This is almost word-for-image a dream I had just before I woke up this morning. I didn't have to work at this story at all, somehow. It just leapt into my head. I wrote it down late at night after I turned it over in my head all day, and now looking at it again as I type it up it doesn't seem as good as it did. Still. The narrator isn't quite me and the girl isn't, quite, anyone I know; I don't know why she had to leave.

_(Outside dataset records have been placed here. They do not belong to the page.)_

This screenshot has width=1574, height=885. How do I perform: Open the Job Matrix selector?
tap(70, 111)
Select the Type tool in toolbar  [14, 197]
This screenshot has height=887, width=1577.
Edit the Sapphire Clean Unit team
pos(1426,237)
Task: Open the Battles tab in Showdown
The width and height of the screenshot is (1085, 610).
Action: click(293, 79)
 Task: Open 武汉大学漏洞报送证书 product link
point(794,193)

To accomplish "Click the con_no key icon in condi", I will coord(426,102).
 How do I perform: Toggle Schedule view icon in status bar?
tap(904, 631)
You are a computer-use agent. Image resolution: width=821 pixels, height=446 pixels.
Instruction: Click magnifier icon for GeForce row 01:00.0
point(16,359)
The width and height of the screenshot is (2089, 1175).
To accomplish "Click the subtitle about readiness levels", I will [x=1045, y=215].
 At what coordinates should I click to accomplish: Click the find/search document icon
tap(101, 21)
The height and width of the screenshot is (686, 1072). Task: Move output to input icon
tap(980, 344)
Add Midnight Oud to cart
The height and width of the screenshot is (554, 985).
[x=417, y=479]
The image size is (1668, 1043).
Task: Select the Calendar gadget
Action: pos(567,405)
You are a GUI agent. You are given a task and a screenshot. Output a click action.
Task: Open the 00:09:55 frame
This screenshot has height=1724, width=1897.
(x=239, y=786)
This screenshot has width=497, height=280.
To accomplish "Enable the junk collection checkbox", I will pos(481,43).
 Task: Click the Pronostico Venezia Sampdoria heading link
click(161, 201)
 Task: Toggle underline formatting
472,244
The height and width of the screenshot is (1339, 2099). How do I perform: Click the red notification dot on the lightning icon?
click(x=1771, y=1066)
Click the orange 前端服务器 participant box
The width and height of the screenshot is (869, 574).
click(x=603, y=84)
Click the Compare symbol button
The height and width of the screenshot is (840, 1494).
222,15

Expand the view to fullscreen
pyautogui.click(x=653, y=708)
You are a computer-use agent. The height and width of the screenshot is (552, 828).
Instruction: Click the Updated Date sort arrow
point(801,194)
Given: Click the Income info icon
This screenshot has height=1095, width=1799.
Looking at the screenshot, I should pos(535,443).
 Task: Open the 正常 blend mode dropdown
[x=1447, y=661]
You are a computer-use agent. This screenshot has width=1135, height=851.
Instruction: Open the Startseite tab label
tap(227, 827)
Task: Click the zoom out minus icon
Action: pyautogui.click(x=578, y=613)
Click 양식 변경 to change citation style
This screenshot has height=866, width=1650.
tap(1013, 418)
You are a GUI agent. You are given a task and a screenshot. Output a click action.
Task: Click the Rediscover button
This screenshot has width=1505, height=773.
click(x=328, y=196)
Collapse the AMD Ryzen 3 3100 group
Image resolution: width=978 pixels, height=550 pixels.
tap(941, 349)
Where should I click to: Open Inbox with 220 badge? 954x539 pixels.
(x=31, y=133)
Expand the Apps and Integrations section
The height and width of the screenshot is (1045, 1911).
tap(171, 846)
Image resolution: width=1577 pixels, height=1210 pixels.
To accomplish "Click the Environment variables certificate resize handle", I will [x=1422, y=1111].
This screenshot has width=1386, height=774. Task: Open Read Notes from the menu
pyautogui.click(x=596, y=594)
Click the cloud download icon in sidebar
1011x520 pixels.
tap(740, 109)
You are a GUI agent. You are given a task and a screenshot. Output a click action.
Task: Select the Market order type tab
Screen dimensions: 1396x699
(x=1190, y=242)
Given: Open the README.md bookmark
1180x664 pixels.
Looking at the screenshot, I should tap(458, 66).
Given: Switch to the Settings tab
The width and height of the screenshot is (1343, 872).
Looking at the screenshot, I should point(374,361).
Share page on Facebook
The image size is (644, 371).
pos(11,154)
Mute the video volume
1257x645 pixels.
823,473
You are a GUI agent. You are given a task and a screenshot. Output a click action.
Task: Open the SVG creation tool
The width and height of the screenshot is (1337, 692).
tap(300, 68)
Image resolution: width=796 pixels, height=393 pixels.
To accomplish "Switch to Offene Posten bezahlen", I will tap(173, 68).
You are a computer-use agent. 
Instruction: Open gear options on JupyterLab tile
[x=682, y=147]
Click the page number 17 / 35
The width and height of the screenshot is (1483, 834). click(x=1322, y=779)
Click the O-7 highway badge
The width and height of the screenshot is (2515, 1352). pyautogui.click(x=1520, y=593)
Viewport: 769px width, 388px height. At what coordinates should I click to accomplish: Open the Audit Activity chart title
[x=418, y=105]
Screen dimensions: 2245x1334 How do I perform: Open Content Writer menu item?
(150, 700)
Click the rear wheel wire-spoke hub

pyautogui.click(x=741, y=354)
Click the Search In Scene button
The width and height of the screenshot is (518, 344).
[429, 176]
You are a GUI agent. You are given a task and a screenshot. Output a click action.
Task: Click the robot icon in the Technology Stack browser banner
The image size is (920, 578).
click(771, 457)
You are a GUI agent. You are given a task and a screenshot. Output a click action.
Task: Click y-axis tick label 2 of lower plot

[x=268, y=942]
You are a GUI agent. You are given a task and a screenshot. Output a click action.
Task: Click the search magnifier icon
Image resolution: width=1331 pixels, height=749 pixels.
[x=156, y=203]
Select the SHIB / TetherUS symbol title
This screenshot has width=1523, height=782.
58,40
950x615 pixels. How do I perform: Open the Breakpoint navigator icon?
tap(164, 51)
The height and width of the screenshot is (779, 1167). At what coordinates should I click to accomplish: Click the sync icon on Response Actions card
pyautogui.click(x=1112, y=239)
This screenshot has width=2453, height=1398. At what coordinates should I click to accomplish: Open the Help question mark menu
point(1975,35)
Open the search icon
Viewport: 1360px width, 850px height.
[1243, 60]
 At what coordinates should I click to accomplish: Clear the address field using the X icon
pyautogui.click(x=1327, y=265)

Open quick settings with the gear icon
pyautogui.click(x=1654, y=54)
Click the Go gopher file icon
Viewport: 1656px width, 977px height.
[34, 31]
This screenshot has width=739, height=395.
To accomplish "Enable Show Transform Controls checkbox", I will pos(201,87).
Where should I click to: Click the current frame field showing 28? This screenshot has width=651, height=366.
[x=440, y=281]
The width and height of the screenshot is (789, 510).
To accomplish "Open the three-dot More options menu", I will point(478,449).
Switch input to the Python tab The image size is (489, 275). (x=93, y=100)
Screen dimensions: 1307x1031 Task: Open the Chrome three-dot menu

The whole gang got together for the first time in a while to see her off. We didn't discuss it as a group beforehand but we passed the word around. There's a small clearing to the side of the road where it goes through to woods, half-oval shaped and floored with dirt and the leaves of past falls. Everyone arrived a little ways away and then walked to the spot, nodding at each other but not speaking much. soon we're all there, looking at each other. People say their farewells, solemn or smiling as hard as they can. I managed to say something—I can't even remember what, not trite but without much meaning either. One of the twins, full of false cheer, suggests a group photo. Everyone smiles as the flash goes off. Nobody laughs. Tears are held off for almost an hour. I hold her hand for a while as she sits on a bumper and swings her feet. Soon, though nobody says anything, the talk fades away. She stand, hands in her pockets, looking at them, at the sky, the trees, eventually at me. I grab her hand. "Stay," I say. "They'll let you come back. They'd have to. We know—"

She's shaking her head. She smiles again and opens the door, climbing in. I step back. Everyone, looking the other way, hears the door shut and turns to watch her leave. Nobody waves as she drives off, though some raise a hand in a kind of salute. I stand with my hands in my pockets, looking towards the car. Nobody moves until she passes the first bend in the road, until her engine grows faint and dies away. Nobody speaks as we walk back.

It takes a couple of days to sink in, even though I'd known it was going to happen in advance. For a little while I still wake up without remembering. For a month after that I feel something like a sob every time I see a lily, or hear a knock at the door, or pass by the gates. Things go on for a while, but the gang doesn't talk. One day I wake up and drive past the school to the old house, leave a note for the others in the dining room. I buy some gas and food and drive out to the clearing. I stand there for a long minute, two, five, staring into the woods, remembering her plans, and her smile. I get back in the car and drive down the road away from town.